┏━━

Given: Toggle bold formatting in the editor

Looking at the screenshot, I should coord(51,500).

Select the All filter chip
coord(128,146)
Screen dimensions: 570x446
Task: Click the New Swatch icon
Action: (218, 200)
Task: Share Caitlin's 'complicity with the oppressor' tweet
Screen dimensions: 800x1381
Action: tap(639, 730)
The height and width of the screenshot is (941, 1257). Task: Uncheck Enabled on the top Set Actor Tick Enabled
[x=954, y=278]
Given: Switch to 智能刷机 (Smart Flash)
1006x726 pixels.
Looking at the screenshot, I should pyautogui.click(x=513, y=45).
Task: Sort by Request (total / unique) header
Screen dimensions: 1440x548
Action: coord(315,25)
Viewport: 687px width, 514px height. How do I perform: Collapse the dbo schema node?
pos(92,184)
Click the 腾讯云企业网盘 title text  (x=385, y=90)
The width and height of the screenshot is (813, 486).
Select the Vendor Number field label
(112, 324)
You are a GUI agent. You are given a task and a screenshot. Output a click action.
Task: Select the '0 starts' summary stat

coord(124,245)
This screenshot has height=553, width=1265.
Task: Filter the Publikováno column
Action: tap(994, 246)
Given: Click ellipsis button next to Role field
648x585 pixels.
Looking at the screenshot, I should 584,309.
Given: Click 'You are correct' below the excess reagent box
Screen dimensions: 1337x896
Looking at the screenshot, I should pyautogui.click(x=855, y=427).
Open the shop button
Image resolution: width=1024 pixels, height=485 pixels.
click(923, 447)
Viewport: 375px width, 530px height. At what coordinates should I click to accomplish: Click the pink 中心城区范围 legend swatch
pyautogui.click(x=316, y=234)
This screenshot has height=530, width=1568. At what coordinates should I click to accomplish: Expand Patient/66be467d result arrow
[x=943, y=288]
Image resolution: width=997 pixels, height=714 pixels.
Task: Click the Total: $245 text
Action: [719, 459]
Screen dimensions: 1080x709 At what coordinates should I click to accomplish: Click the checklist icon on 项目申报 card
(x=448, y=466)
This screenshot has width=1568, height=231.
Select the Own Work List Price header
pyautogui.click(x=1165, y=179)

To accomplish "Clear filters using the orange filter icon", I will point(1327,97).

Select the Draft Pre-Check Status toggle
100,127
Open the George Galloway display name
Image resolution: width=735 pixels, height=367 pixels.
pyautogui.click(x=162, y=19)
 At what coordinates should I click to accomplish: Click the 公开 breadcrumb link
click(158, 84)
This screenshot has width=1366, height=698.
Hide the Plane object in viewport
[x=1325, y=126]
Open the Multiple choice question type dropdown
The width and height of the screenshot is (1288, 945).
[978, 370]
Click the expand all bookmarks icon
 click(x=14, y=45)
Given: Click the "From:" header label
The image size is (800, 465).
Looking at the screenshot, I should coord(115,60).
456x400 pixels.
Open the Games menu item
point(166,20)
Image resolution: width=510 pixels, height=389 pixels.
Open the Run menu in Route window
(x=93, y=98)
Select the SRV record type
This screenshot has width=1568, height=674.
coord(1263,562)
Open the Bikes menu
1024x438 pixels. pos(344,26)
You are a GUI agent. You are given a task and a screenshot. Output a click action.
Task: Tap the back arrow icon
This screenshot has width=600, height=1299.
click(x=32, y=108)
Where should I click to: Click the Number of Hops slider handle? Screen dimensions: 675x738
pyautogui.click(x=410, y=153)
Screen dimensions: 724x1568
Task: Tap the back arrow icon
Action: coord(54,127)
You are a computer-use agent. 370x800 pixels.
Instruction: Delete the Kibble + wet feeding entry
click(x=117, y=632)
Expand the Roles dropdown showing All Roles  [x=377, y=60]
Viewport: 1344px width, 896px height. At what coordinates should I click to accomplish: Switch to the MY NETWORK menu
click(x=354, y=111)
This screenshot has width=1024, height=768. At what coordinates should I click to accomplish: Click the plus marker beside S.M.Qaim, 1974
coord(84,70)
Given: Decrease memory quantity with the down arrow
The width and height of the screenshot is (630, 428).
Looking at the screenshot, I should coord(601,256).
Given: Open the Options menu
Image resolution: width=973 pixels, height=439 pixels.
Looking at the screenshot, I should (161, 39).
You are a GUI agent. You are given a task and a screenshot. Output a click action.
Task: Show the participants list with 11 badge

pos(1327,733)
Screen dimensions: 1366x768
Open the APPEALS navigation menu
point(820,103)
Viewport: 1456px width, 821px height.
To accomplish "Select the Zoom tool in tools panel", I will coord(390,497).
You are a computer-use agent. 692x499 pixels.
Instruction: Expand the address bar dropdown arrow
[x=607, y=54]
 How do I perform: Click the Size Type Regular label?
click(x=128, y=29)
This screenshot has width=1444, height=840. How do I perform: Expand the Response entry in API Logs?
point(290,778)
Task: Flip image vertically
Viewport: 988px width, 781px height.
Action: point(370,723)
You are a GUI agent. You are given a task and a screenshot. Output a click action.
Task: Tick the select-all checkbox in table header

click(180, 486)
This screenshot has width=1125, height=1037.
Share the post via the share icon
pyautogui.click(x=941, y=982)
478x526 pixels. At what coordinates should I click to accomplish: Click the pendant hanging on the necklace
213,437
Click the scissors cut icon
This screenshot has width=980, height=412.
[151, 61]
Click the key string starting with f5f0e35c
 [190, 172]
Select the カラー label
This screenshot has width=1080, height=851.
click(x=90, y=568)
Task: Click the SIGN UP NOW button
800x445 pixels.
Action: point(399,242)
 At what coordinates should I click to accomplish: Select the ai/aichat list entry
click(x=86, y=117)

┗━━

_Problem to solve_:
Retype the listing from above, matching it exactly.

_Your solution_:
Given: Toggle bold formatting in the editor

Looking at the screenshot, I should coord(51,500).

Select the All filter chip
coord(128,146)
Screen dimensions: 570x446
Task: Click the New Swatch icon
Action: (218, 200)
Task: Share Caitlin's 'complicity with the oppressor' tweet
Screen dimensions: 800x1381
Action: tap(639, 730)
The height and width of the screenshot is (941, 1257). Task: Uncheck Enabled on the top Set Actor Tick Enabled
[x=954, y=278]
Given: Switch to 智能刷机 (Smart Flash)
1006x726 pixels.
Looking at the screenshot, I should pyautogui.click(x=513, y=45).
Task: Sort by Request (total / unique) header
Screen dimensions: 1440x548
Action: coord(315,25)
Viewport: 687px width, 514px height. How do I perform: Collapse the dbo schema node?
pos(92,184)
Click the 腾讯云企业网盘 title text  (x=385, y=90)
The width and height of the screenshot is (813, 486).
Select the Vendor Number field label
(112, 324)
You are a GUI agent. You are given a task and a screenshot. Output a click action.
Task: Select the '0 starts' summary stat

coord(124,245)
This screenshot has height=553, width=1265.
Task: Filter the Publikováno column
Action: tap(994, 246)
Given: Click ellipsis button next to Role field
648x585 pixels.
Looking at the screenshot, I should 584,309.
Given: Click 'You are correct' below the excess reagent box
Screen dimensions: 1337x896
Looking at the screenshot, I should pyautogui.click(x=855, y=427).
Open the shop button
Image resolution: width=1024 pixels, height=485 pixels.
click(923, 447)
Viewport: 375px width, 530px height. At what coordinates should I click to accomplish: Click the pink 中心城区范围 legend swatch
pyautogui.click(x=316, y=234)
This screenshot has height=530, width=1568. At what coordinates should I click to accomplish: Expand Patient/66be467d result arrow
[x=943, y=288]
Image resolution: width=997 pixels, height=714 pixels.
Task: Click the Total: $245 text
Action: [719, 459]
Screen dimensions: 1080x709 At what coordinates should I click to accomplish: Click the checklist icon on 项目申报 card
(x=448, y=466)
This screenshot has width=1568, height=231.
Select the Own Work List Price header
pyautogui.click(x=1165, y=179)

To accomplish "Clear filters using the orange filter icon", I will point(1327,97).

Select the Draft Pre-Check Status toggle
100,127
Open the George Galloway display name
Image resolution: width=735 pixels, height=367 pixels.
pyautogui.click(x=162, y=19)
 At what coordinates should I click to accomplish: Click the 公开 breadcrumb link
click(158, 84)
This screenshot has width=1366, height=698.
Hide the Plane object in viewport
[x=1325, y=126]
Open the Multiple choice question type dropdown
The width and height of the screenshot is (1288, 945).
[978, 370]
Click the expand all bookmarks icon
 click(x=14, y=45)
Given: Click the "From:" header label
The image size is (800, 465).
Looking at the screenshot, I should coord(115,60).
456x400 pixels.
Open the Games menu item
point(166,20)
Image resolution: width=510 pixels, height=389 pixels.
Open the Run menu in Route window
(x=93, y=98)
Select the SRV record type
This screenshot has width=1568, height=674.
coord(1263,562)
Open the Bikes menu
1024x438 pixels. pos(344,26)
You are a GUI agent. You are given a task and a screenshot. Output a click action.
Task: Tap the back arrow icon
This screenshot has width=600, height=1299.
click(x=32, y=108)
Where should I click to: Click the Number of Hops slider handle? Screen dimensions: 675x738
pyautogui.click(x=410, y=153)
Screen dimensions: 724x1568
Task: Tap the back arrow icon
Action: coord(54,127)
You are a computer-use agent. 370x800 pixels.
Instruction: Delete the Kibble + wet feeding entry
click(x=117, y=632)
Expand the Roles dropdown showing All Roles  [x=377, y=60]
Viewport: 1344px width, 896px height. At what coordinates should I click to accomplish: Switch to the MY NETWORK menu
click(x=354, y=111)
This screenshot has width=1024, height=768. At what coordinates should I click to accomplish: Click the plus marker beside S.M.Qaim, 1974
coord(84,70)
Given: Decrease memory quantity with the down arrow
The width and height of the screenshot is (630, 428).
Looking at the screenshot, I should coord(601,256).
Given: Open the Options menu
Image resolution: width=973 pixels, height=439 pixels.
Looking at the screenshot, I should (161, 39).
You are a GUI agent. You are given a task and a screenshot. Output a click action.
Task: Show the participants list with 11 badge

pos(1327,733)
Screen dimensions: 1366x768
Open the APPEALS navigation menu
point(820,103)
Viewport: 1456px width, 821px height.
To accomplish "Select the Zoom tool in tools panel", I will coord(390,497).
You are a computer-use agent. 692x499 pixels.
Instruction: Expand the address bar dropdown arrow
[x=607, y=54]
 How do I perform: Click the Size Type Regular label?
click(x=128, y=29)
This screenshot has width=1444, height=840. How do I perform: Expand the Response entry in API Logs?
point(290,778)
Task: Flip image vertically
Viewport: 988px width, 781px height.
Action: point(370,723)
You are a GUI agent. You are given a task and a screenshot. Output a click action.
Task: Tick the select-all checkbox in table header

click(180, 486)
This screenshot has width=1125, height=1037.
Share the post via the share icon
pyautogui.click(x=941, y=982)
478x526 pixels. At what coordinates should I click to accomplish: Click the pendant hanging on the necklace
213,437
Click the scissors cut icon
This screenshot has width=980, height=412.
[151, 61]
Click the key string starting with f5f0e35c
 [190, 172]
Select the カラー label
This screenshot has width=1080, height=851.
click(x=90, y=568)
Task: Click the SIGN UP NOW button
800x445 pixels.
Action: point(399,242)
 At what coordinates should I click to accomplish: Select the ai/aichat list entry
click(x=86, y=117)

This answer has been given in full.